Multi-Modal Sensing of Sensitization and Stress Corrosion Cracking Susceptibility in AA5xxx Alloys

In order to travel faster, travel longer, and carry larger payloads, new Navy ships are being designed with light weight alloys and composite materials. High magnesium AA5xxx series alloys provide a high strength to weight ratio and excellent corrosion resistance, but suffer from sensitization as anodic ß precipitates (Al¬3Mg2) are form along grain boundaries due to a combination of elevated temperature and time. The result is an increased susceptibility to intergranular corrosion and stress-corrosion cracking. The rates of progression of sensitization and stress corrosion cracking are thought to be closely linked to alloy microstructure, which is affected by material handling, composition, and temper among other factors.
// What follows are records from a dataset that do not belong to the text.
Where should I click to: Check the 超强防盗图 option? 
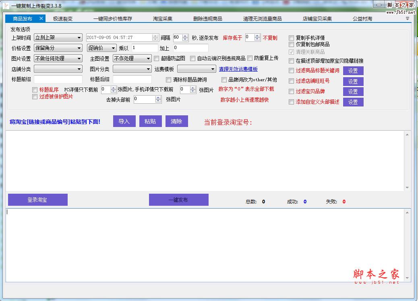pyautogui.click(x=157, y=58)
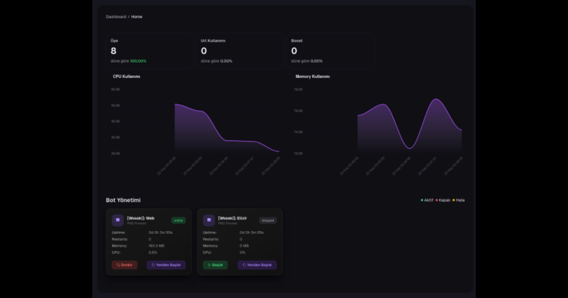
Task: Click the play icon inside the Başlat button
Action: 209,265
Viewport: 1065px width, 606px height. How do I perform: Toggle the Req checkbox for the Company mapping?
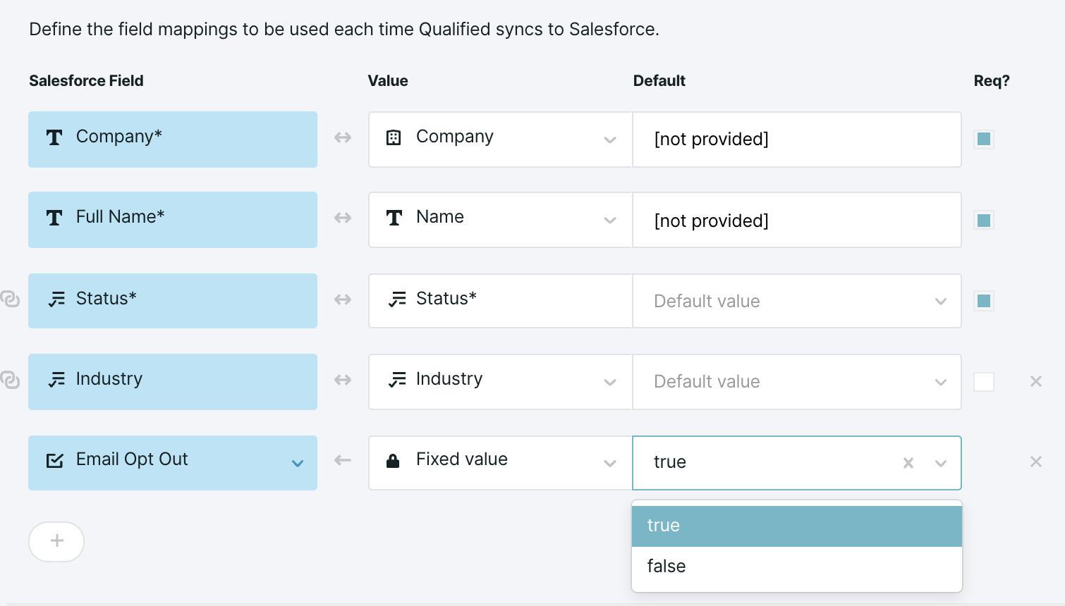point(983,139)
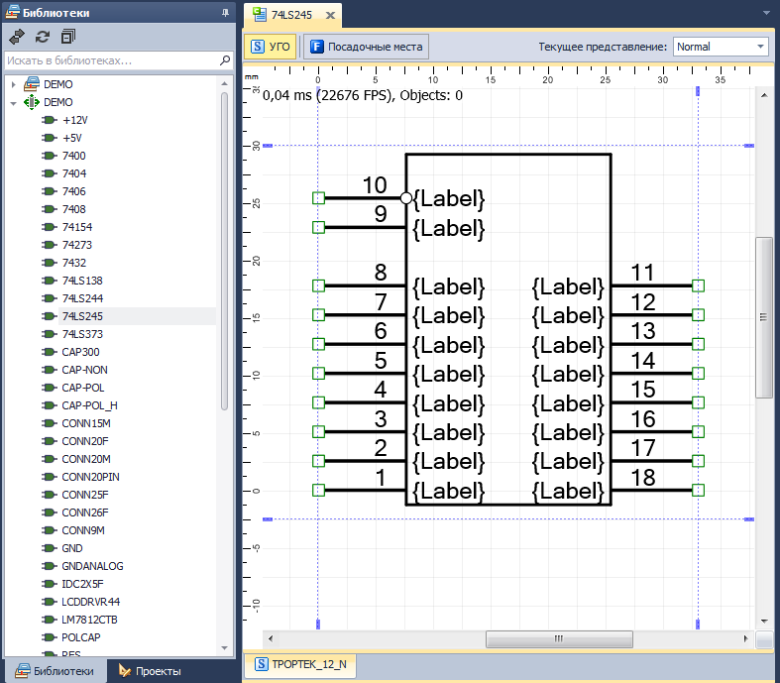This screenshot has width=780, height=683.
Task: Switch to the Проекты tab
Action: [x=149, y=671]
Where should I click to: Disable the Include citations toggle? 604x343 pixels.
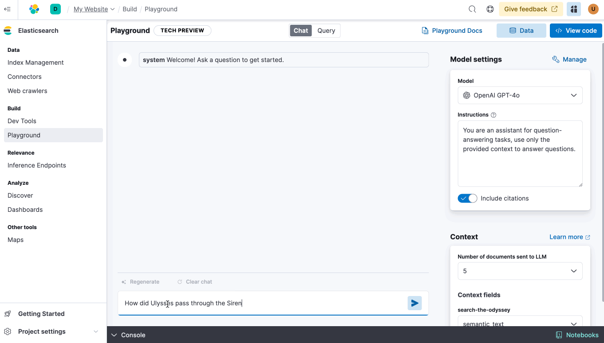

While methods exist for determining the level of sensitization at specific points in time, their inability to account for microstructural variability make them unable to predict remaining life in service. To reduce the risk of the use of AA5xxx alloys in marine environments, Luna proposes to develop a multi-modal measurement system that combines electromagnetic, ultrasonic, and x-ray diffraction techniques to provide a rich data set on the material’s microstructure that can be used in predictive models to determine the rate of progression of sensitization and stress corrosion cracking processes.